Sorte deles. Foi somente esse grupo de privilegiados que viu a grande mágica se desvelar diante dos olhos. No princípio era o breu. Logo fez-se luz. E música. Só então surgiu o medo. Da chuva, da dor e da morte.
Sob as gotas de uma tempestade emocional, a mulher-elefante tremia, dentes se chocando de pavor enquanto trovões ressoavam cada vez mais intensos. Gritava, guinchava, contorcia-se. O medo a consumia na cela mental onde solidão e desespero devoram as almas.

Mas ela – que guardava no peito a centelha da esperança – soprou corajosamente uma boia, dessas de plástico, e agarrou-se ao objeto, tão frágil, fazendo-se a salvo, mesmo que por breves instantes. Poderia agora vir a chuva, soprarem os ventos, brilharem coriscos no céu: ela tinha uma boia. Minúscula, quase um nada, mas inflada pelos ares de um desejo imenso de viver. Não era ainda hora de se afogar nas grandes águas. Ela viveria.

Logo, surgiu em cena um homem que não se curvava perante a adversidade. Ignorava o cansaço, gritava de dor, mas prosseguia. Agarrava-se à luta com joelhos em sangue e a exaustão sequestrando as últimas forças. Gritava, quase extenuado, o corpo trêmulo e moído, as pernas bambas, mas vivo, pelejando, indomável. Viver ainda era preciso.

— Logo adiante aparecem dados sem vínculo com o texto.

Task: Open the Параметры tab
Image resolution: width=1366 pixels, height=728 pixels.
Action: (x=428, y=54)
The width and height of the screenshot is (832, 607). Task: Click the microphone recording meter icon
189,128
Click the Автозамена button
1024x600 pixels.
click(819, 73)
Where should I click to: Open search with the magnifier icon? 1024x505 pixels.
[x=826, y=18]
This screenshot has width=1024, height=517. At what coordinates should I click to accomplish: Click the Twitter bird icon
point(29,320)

O espetáculo seguia, expondo as feridas e desassossegos com um corpo  que se tornara adversário das fantasias e refém das convenções. É preciso vencer seus limites, domá-los, triturá-los, reduzi-los a um nada perante a grandiosidade dos sonhos.

Por fim vieram fantasias de amor desfeitas. Risos artificiais, fugazes balões de sentimentos perdidos. Distância, saudade, beijos em quem não estava presente, boca e dentes se chocando contra imagens fugidias em vez da pele amada. O desespero era palpável, bruto. A mão picava cebolas e as lágrimas vinham – se das cebolas ou daqueles corações em tumulto, ninguém jamais saberia.

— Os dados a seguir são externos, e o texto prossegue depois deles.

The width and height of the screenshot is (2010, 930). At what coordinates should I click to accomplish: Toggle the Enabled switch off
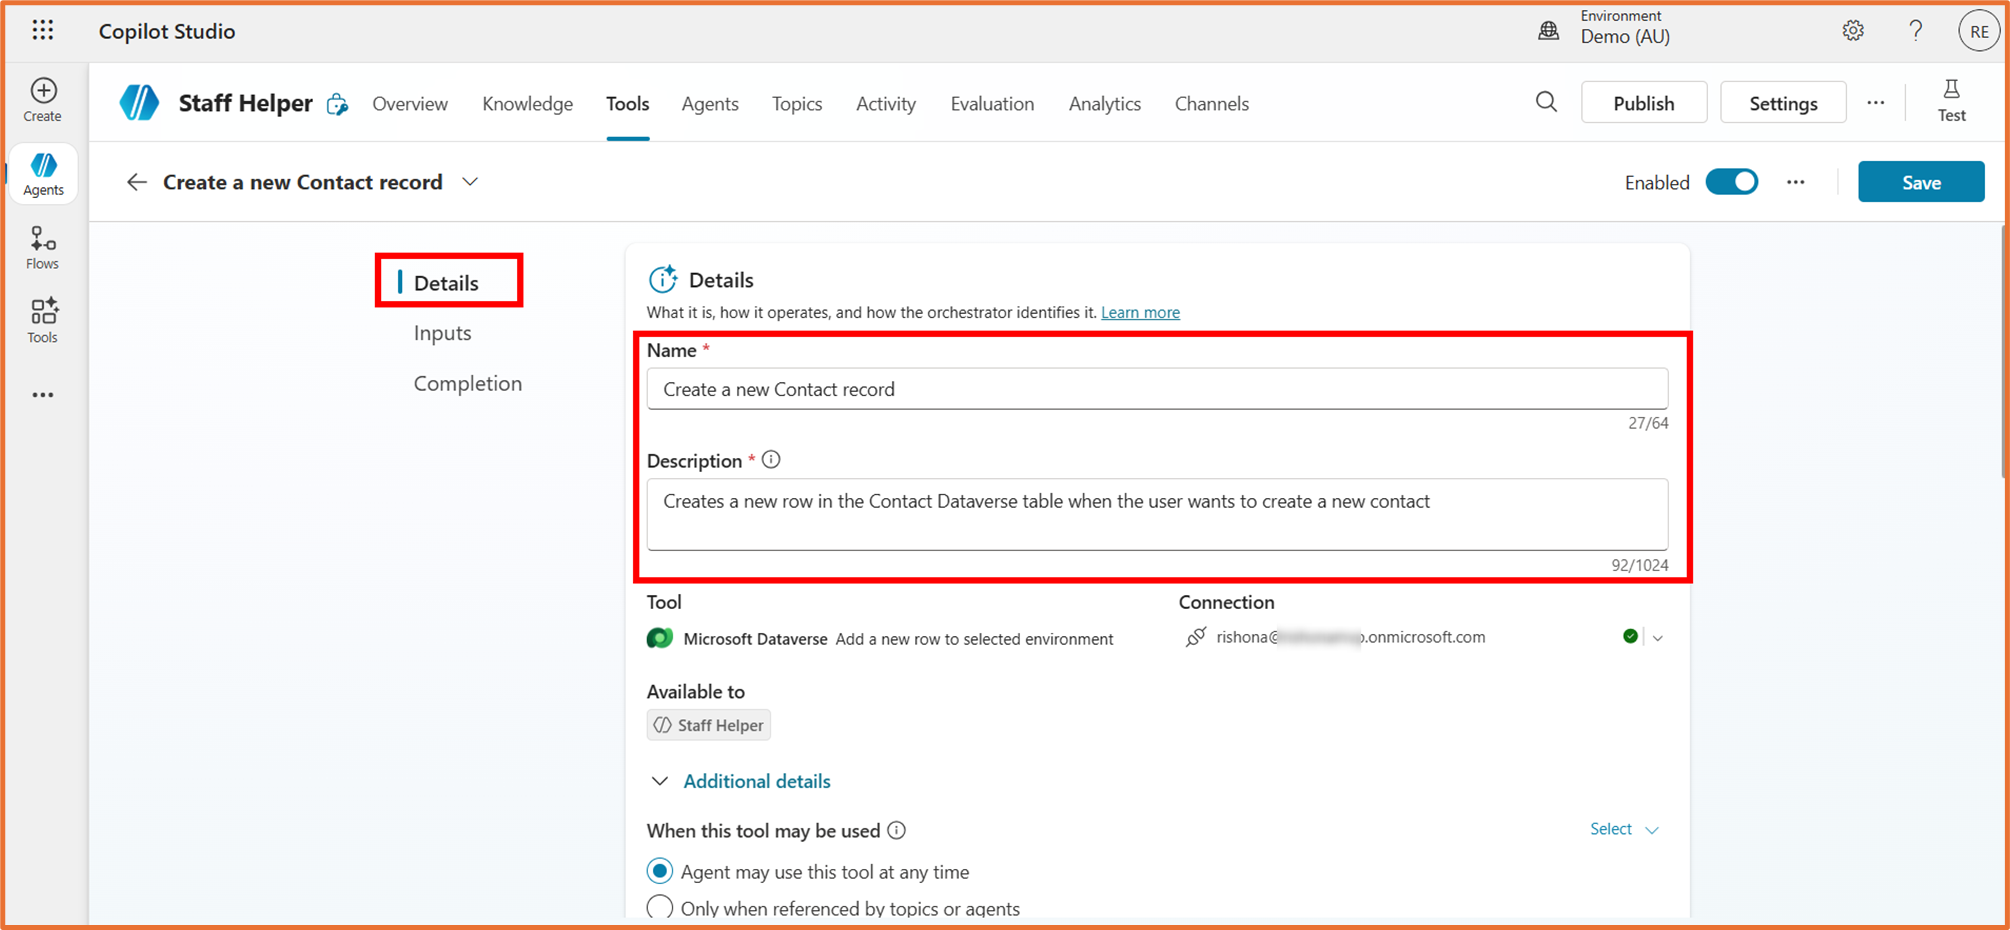pos(1732,182)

Somente no fim do espetáculo, algumas luzes brilharam – velas pequeninas a apaziguar as tormentas que tomaram aquele palco num subsolo perdido de Brasília.

Enquanto os aplausos soavam, nas sombras uma jovem mulher tudo espiava. Quem a visse, jamais suspeitaria que era tão grande. Anônima em meio aos espectadores, foi realmente uma pena que quase nenhum deles tenha notado seus olhos a falar sobre as penas e os amores que carregava.

Autora de toda aquela mágica, era bela, mas quem lhe notaria a beleza imensa, oculta por véus de carne? Nem ela, por certo. Mal sabiam os que ali estavam que era uma deusa, doadora de vida e de sonhos. Por quase uma hora espiara, atormentada, sua alma exposta, seus medos materializados no rosto e no corpo alheios, sua catarse particular. Não sabia se era hora de sorrir de alívio ou chorar como a criança assustada que era. Por isso optou por espiar, sem dar um pio, ao desnudamento que ocorria no palco enquanto seu espírito pairava entre o som e a fúria.

Somente outra deusa, a arte, sua amiga mais que íntima, comprendeu-lhe a solidão. Devagar, aproximou-se daquela que se ocultava nas sombras e depositou-lhe um beijo nos lábios. Cálido, compreensivo, confortador. Um beijo de amor.